NYT on a Lakewood Housing Development

I blogged a while ago about the attributes that make a home attractive to Orthodox homebuyers. The NY Times covers some of the same ground in an article in Sunday's Real Estate section, about a new housing development in Lakewood being marketed to Orthodox Jews:

The project, Pine River Village, is rising on a large, oblong plot originally owned by the college. The design of its houses, its layout and the amenities in its community buildings take Orthodox culture, beliefs and lifestyle into account, said Lloyd A. Rosenberg of DMR Architects, the firm hired by Somerset Development of Lakewood to take the idea forward.

Each kitchen will be kosher — that is, with two sets of appliances and sinks — and the community pool house will include a mikvah, for ritual baths taken by women, the architect said.

...He cited the work on Orthodox-friendly amenities like the kosher kitchen with two stoves, two sinks and two food preparation areas, and the barriers in the pool house that are meant to keep men and women from seeing one another. The dining rooms are designed to be larger than usual, the architects said, to accommodate family gatherings on the Sabbath and other holy days. The kitchens have breakfast nooks for smaller meals.

Each home was designed with space that could be used for religious study, Lloyd Rosenberg said. Larger homes will have spacious family rooms with built-in bookshelves and display nooks.

The two-story homes have master bedrooms on the first floor, with the option of installing an elevator. The master bedrooms are configured to comfortably accommodate two single beds, as is customary in Orthodox homes, Mr. Rosenberg said.

...The temple area is no more than a five-minute walk from any house in the community, he added.

Check it out.

50 Comments:

Blogger Pragmatician said...

They forgot the Pessach kitchen and room for a Sukkah :)
Vesides that it sounds like an amazing project.

5:44 AM  
Anonymous Anonymous said...

OM, when do you sleep?

8:24 AM  
Anonymous deeni said...

But this is bascially senior housing-- no kids, over 55 (although we probably need to redefine that because lots of people in their mid 50's have 10 and 15 yr olds). Are there restrictions on how many nights/shabbosim grandkids can stay? It sounds depressing to me-- a pretty old age home

11:44 AM  
Anonymous Anonymous said...

I presume this new development is not wired for cable tv or high speed internet access?

12:55 PM  
Anonymous Anonymous said...

How about a dome around the entire complex so all outside influences can be kept to an absolute minimum?

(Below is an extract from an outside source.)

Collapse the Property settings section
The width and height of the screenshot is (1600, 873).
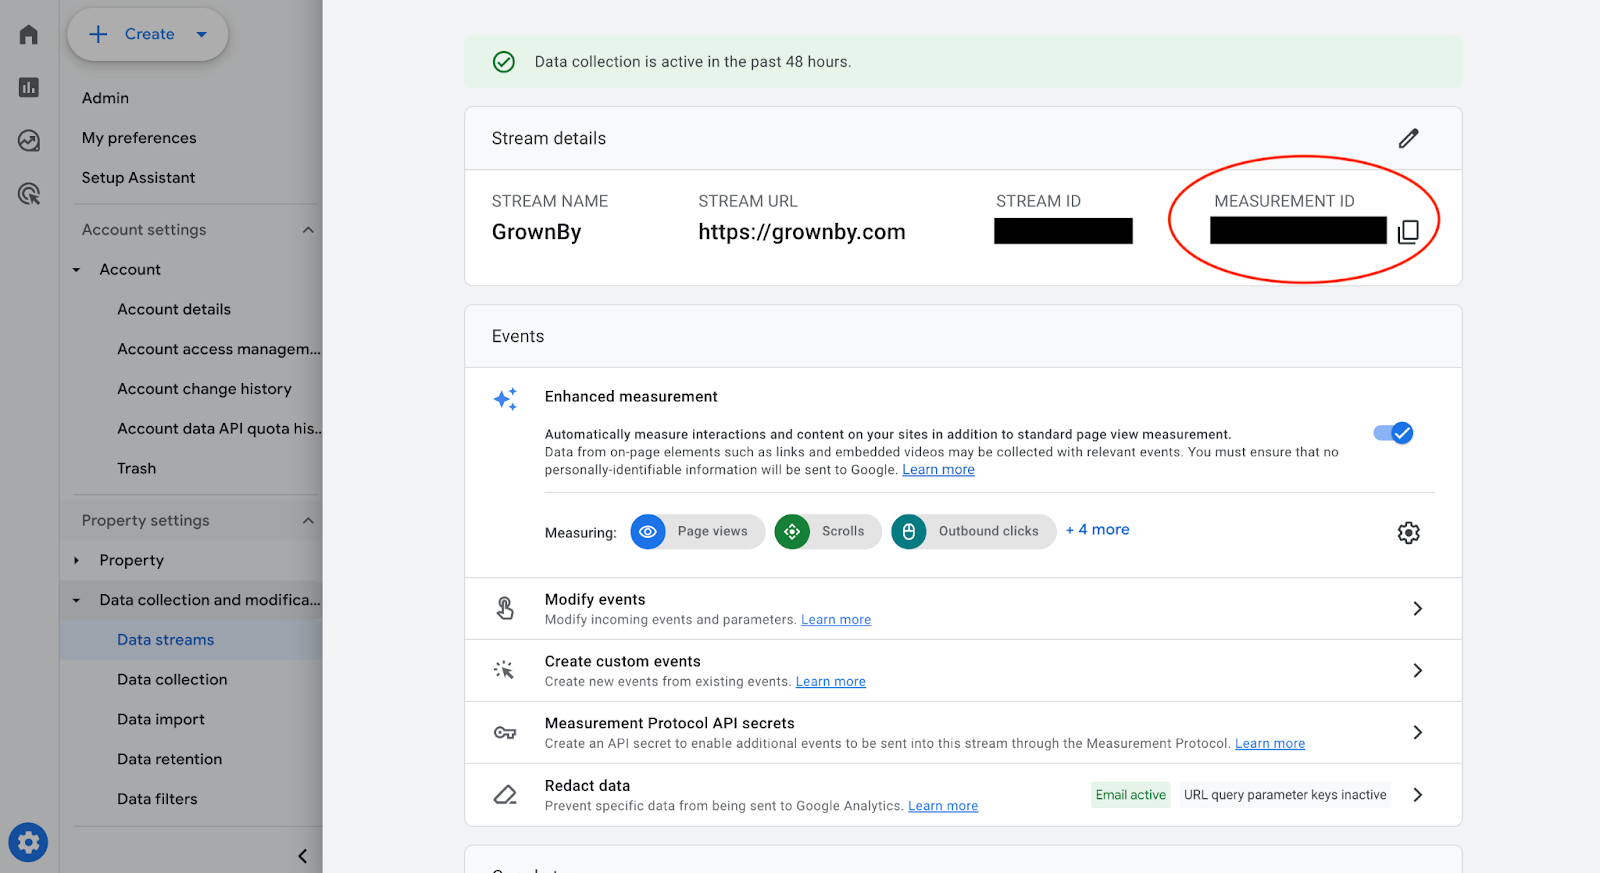(x=308, y=521)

No thanks, Orthomom, I'll pass. I would rather live in the real world with its good AND bad then a place where everyone is "just like me".

2:21 PM  
Blogger YMedad said...

"Temple"? They are building the Temple outside of Jerusalem? ;>)

3:54 PM  
Blogger SephardiLady said...

Those who buy single-family houses or town houses at Pine River, which will range from 2,567 to 3,784 square feet, must have at least one family member age 55 or older, and no children living in the home, according to New Jersey regulations for “active adult” housing.

Goodness, at this point in our lives we are need of more space. But, once we have no children living in our home . . do I really want to be cleaning two floors and 2,567 to 3,784 square feet?

I wonder if the restriction is no children living at home, but the HOA allows for regular overnight visitors? If that is the case, then I guess many people will desperately need the space even without kids at home.

That might also explain the demand for a mikvah on the premises too, since I don't imagine that wives of that age are regular users.

5:12 PM  
Blogger orthomom said...


No thanks, Orthomom, I'll pass. I would rather live in the real world with its good AND bad then a place where everyone is "just like me".



Hey, I'm not trying to convince anyone to move there. I report, you decide.

10:01 PM  
Anonymous goyguy said...

"Mr. Zucker said the housing at Pine River was open to all, Orthodox or not...

“The idea is not to exclude anyone,” Mr. Rosenberg said...

“Still,” said Lloyd Rosenberg (no relation to Ralph), “we know who is probably going to choose to live there..."

The problem is that this project is all ABOUT exclusion, since the development has "amenities" that would deter anyone who's not Orthodox from moving in. I'm sure the average retiree needs two sinks and dishwashers like they need a hole in the head.

This...

"developers of the new Trio complex are hoping to attract Koreans, who make up 35 percent of the population, and other Asians. Foyers are designed with space for leaving shoes beside the door, fake stone is forsaken for the real thing and the number four is eliminated from all addresses at Trio because of its phonetic similarity to the word death in several Asian languages."

...however, is about INCLUSION. A business decision to hopefully make prospective residents feel more comfortable, with some amenities for Koreans that don't mean a hill of beans to anyone else one way or the other. Other people aren't going to stay away because their apartment number isn't 4-B or that the stone floors are too nice.

12:26 AM  
Blogger SephardiLady said...

The separate swimming could scare people off. But, I don't see how a beautiful, sizable kitchen will scare people off. If anything, these kitchens are fashionable.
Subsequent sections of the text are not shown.